- [Study text]:
Getting to the Root of the Health-Care Problem
Action Alert
By: Laura Dykes
10.31.2001
Number 77 October 31, 2001 Due to the September 11 terrorist attacks, more than 100,000 airline and related industry employees are expected to be laid off. From this tragedy has arisen an opportunity to get to the root of the problem of lost health coverage.
President Bush has proposed giving $14 billion to states so that displaced workers can maintain their coverage. California should use the funds to offer individuals refundable tax credits for the purchase of any portable, private health insurance policy, thereby freeing them from employer-provided coverage. A two-year refundable tax credit could be worth $1,000 for an individual or $2,000 for a family, as the Health Coverage, Access, Relief, and Equity Act by Senators James Jeffords and John Breaux proposed.
The Secretary of Labor provides federal National Emergency Grants (NEGs) to states experiencing mass layoffs. President Bush freed $3 billion in NEGs to give low-income workers the option of temporarily continuing their employer-provided health insurance coverage. States may also be awarded $11 billion in unspent Medicaid and State Children’s Health Insurance Program (SCHIP) funds to help workers keep their employer-provided health coverage.

- [Records]:
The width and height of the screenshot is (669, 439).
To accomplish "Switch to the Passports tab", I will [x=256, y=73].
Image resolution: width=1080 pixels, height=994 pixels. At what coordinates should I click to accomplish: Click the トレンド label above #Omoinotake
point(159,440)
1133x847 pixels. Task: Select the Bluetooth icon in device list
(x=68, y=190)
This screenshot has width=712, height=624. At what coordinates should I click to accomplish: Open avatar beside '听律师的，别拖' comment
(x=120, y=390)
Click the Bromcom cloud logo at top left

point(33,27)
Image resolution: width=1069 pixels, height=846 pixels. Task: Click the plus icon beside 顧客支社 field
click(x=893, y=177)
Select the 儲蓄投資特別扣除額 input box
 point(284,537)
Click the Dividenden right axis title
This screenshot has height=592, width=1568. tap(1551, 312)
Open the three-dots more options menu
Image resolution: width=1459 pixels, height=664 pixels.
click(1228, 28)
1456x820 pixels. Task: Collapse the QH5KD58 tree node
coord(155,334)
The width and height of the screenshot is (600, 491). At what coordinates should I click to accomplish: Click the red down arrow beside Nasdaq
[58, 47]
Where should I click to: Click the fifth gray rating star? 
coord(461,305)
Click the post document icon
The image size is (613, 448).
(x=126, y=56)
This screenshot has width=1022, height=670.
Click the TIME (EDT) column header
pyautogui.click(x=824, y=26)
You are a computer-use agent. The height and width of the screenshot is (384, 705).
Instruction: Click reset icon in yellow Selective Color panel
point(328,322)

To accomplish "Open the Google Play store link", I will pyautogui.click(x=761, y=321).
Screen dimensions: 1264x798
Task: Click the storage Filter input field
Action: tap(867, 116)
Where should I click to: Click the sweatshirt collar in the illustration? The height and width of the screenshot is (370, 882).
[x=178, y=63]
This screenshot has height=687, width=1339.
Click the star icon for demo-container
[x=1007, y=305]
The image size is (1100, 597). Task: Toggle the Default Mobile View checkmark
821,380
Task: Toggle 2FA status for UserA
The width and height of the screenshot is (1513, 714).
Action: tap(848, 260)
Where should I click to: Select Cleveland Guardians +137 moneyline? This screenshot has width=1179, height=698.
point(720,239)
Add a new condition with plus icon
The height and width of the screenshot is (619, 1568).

- [Tasks and exercises]:
A. Duplicate the stretch of the health-care article from "Getting to the" through "lost health coverage.".
B. Answer these from the health-care article:
(i) How many airline and related industry employees are expected to be laid off?
(ii) What could a two-year refundable tax credit be worth for a family?
(iii) Who provides National Emergency Grants to states experiencing mass layoffs?
The listing has no connection to the health-care article.

- [Answers by item number]:
A.
Getting to the Root of the Health-Care Problem
Action Alert
By: Laura Dykes
10.31.2001
Number 77 October 31, 2001 Due to the September 11 terrorist attacks, more than 100,000 airline and related industry employees are expected to be laid off. From this tragedy has arisen an opportunity to get to the root of the problem of lost health coverage.

B.
(i) More than 100,000
(ii) $2,000
(iii) The Secretary of Labor